/---
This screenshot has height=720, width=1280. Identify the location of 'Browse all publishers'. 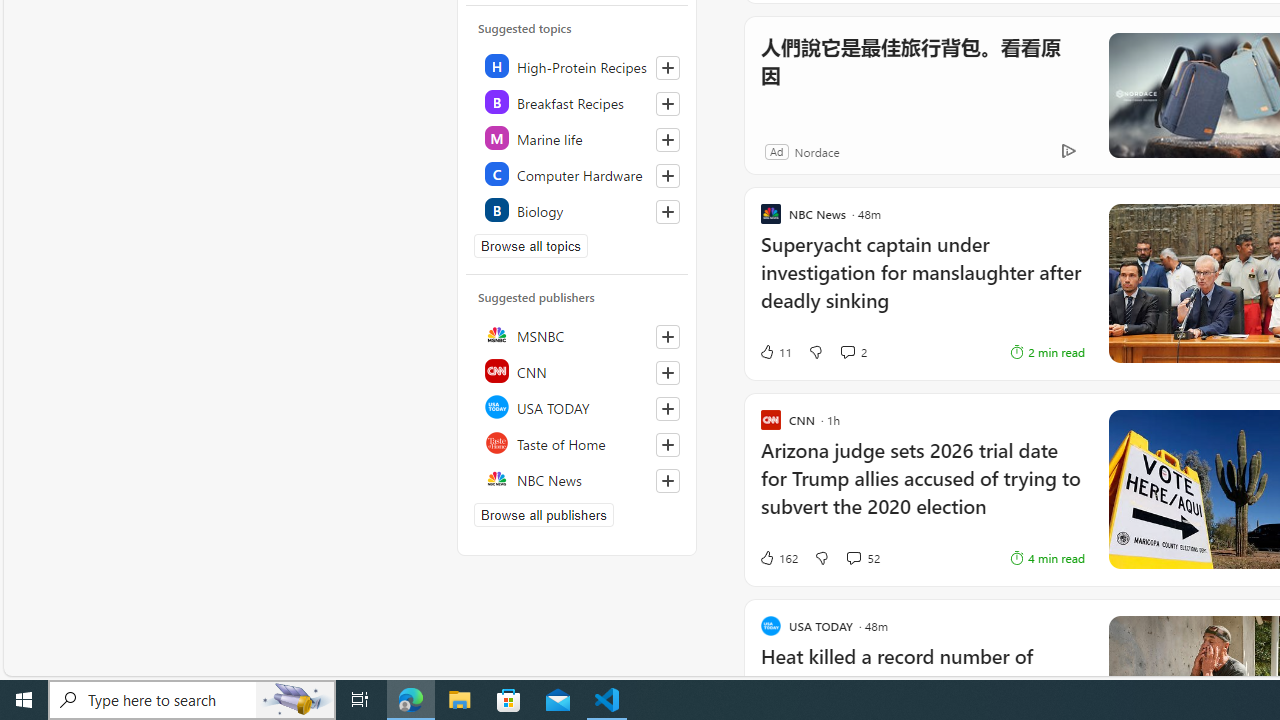
(544, 514).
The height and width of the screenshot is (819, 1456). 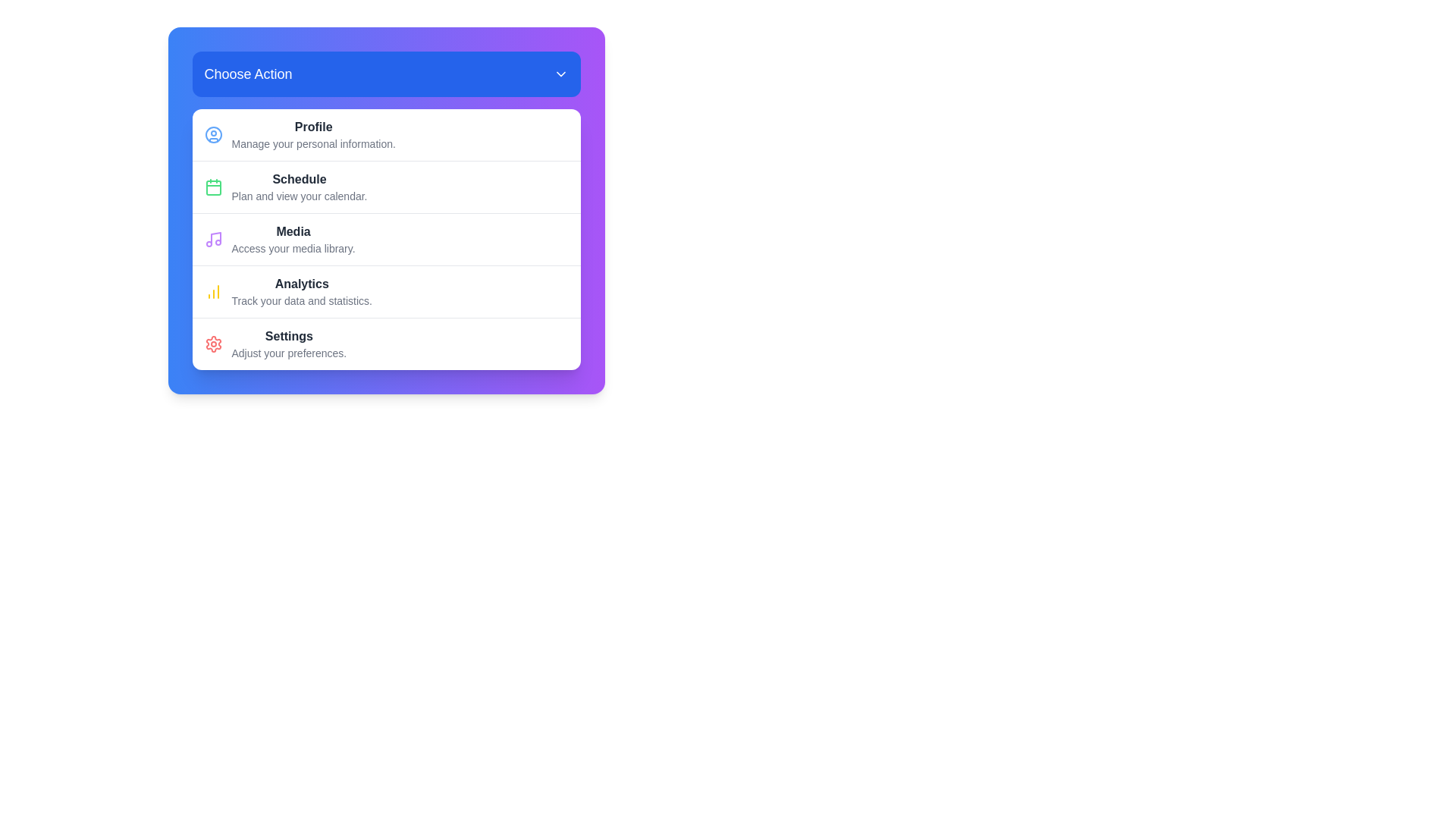 What do you see at coordinates (386, 239) in the screenshot?
I see `the third item in the list, which represents a navigation link` at bounding box center [386, 239].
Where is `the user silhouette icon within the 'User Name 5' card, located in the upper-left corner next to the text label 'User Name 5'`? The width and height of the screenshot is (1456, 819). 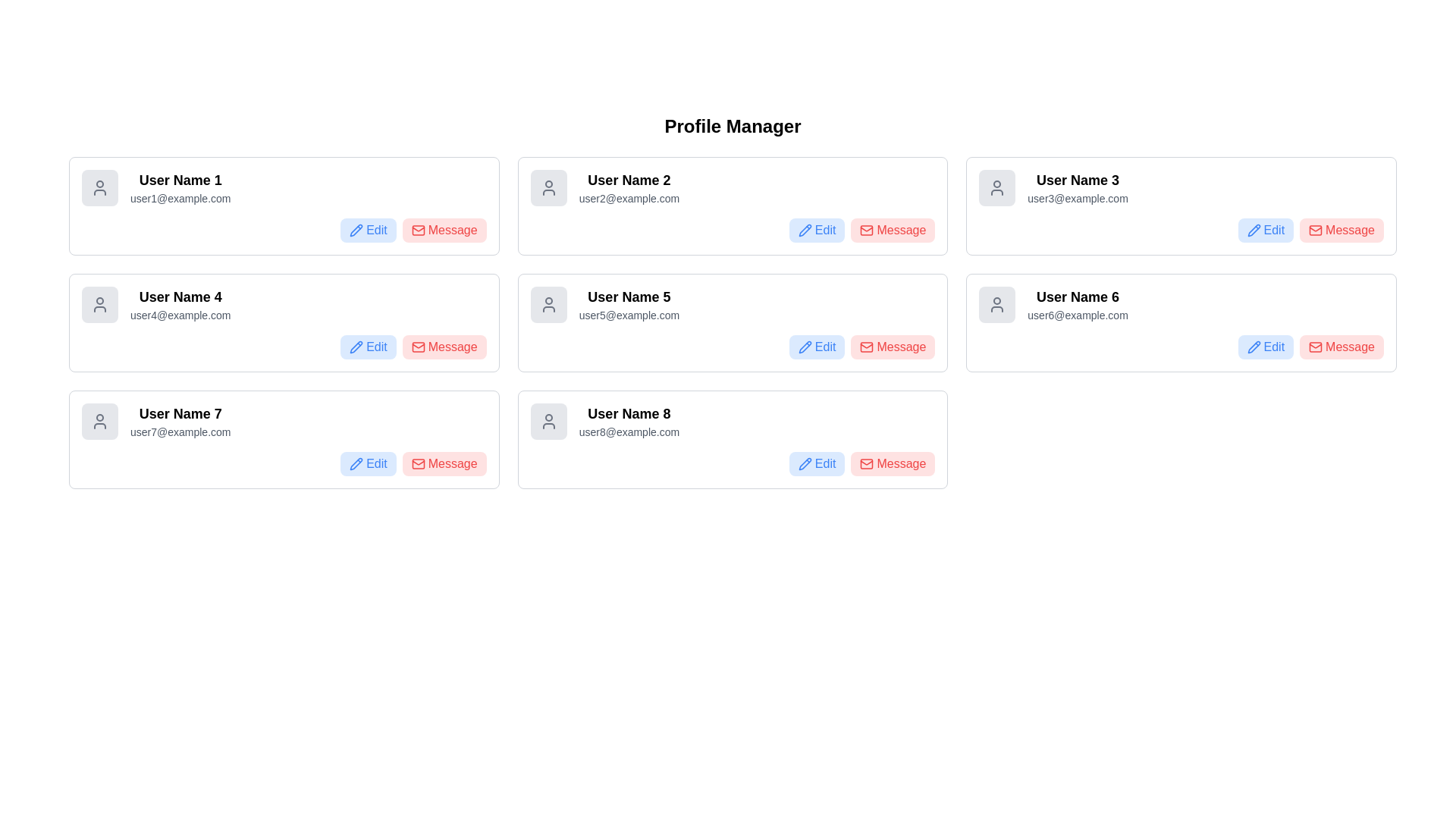
the user silhouette icon within the 'User Name 5' card, located in the upper-left corner next to the text label 'User Name 5' is located at coordinates (548, 304).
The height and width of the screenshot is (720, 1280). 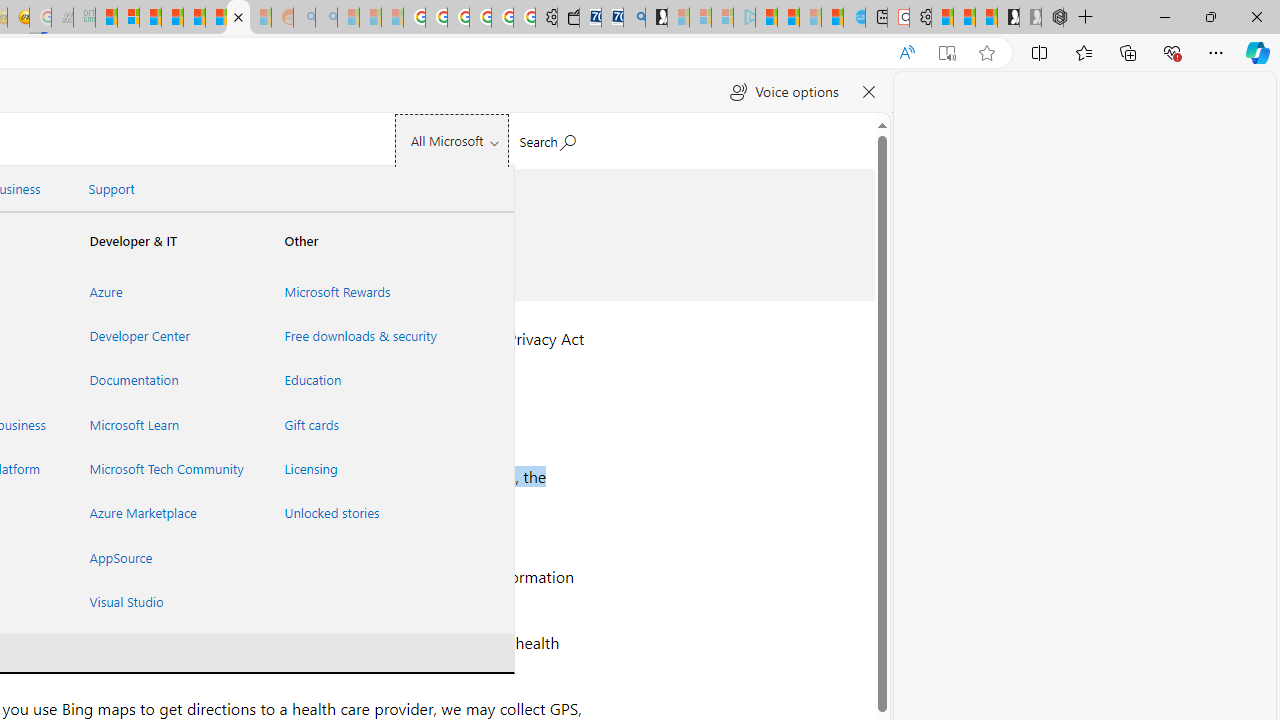 I want to click on 'Documentation', so click(x=163, y=380).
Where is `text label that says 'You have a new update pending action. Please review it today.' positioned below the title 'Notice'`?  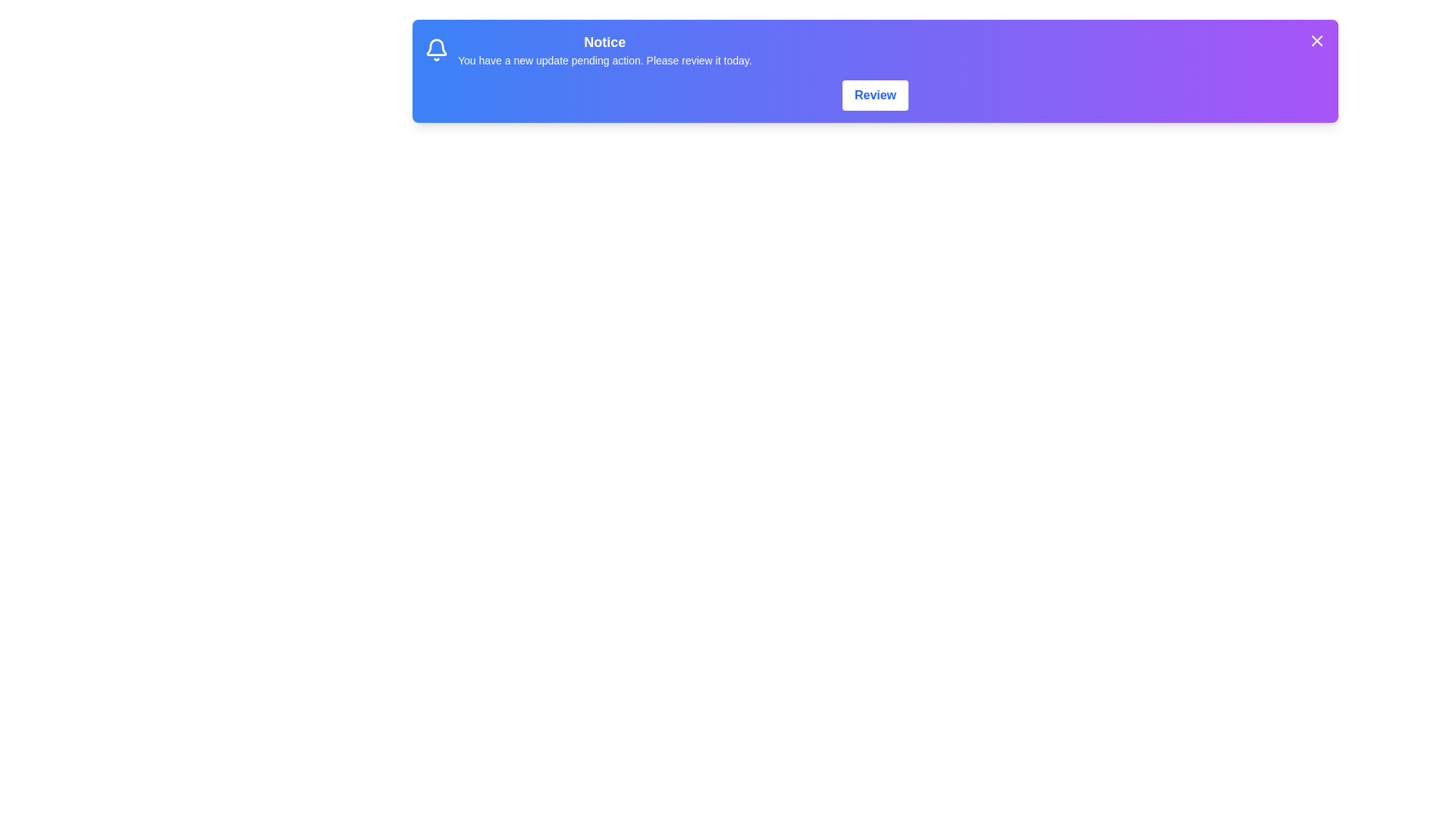
text label that says 'You have a new update pending action. Please review it today.' positioned below the title 'Notice' is located at coordinates (604, 60).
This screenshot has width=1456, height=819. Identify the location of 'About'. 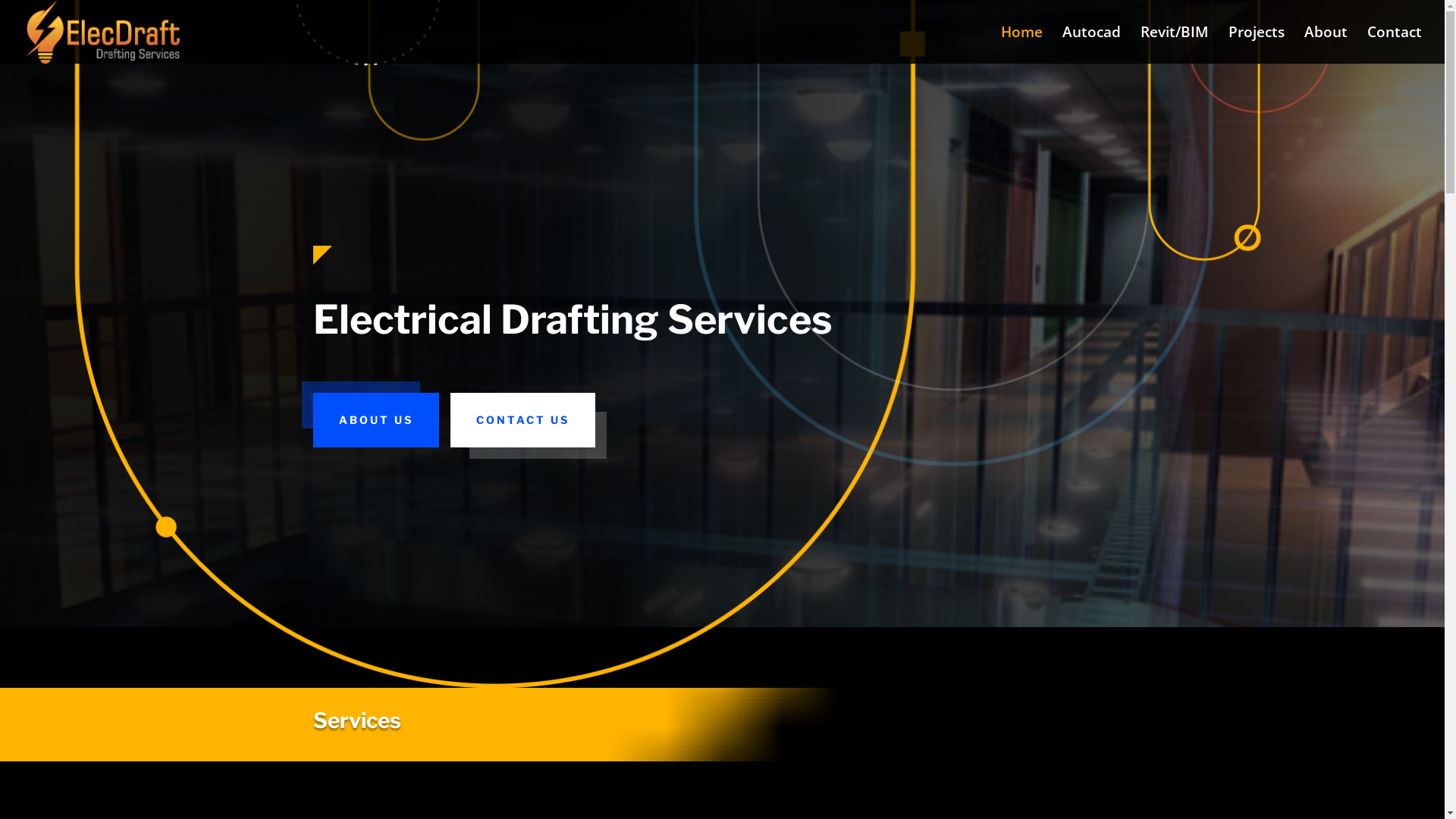
(1325, 44).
\---
→ **DESCRIZIONE DEL PROBLEMA**: Disponi come CSV a due colonne, "testo" ed "esito", le righe che vanno da quella contenente "This screenshot has width=1456, height=819." fino all'ultima, entrambe incluse, con una riga del CSV per ogni testo e il suo esito. Racchiudi ogni campo tra virgolette, sostituisci gli a capo con spazi e ometti le immagini.

→ **RISULTATO**:
testo,esito
"This screenshot has width=1456, height=819. Identify the location of 'About'.","(1325, 44)."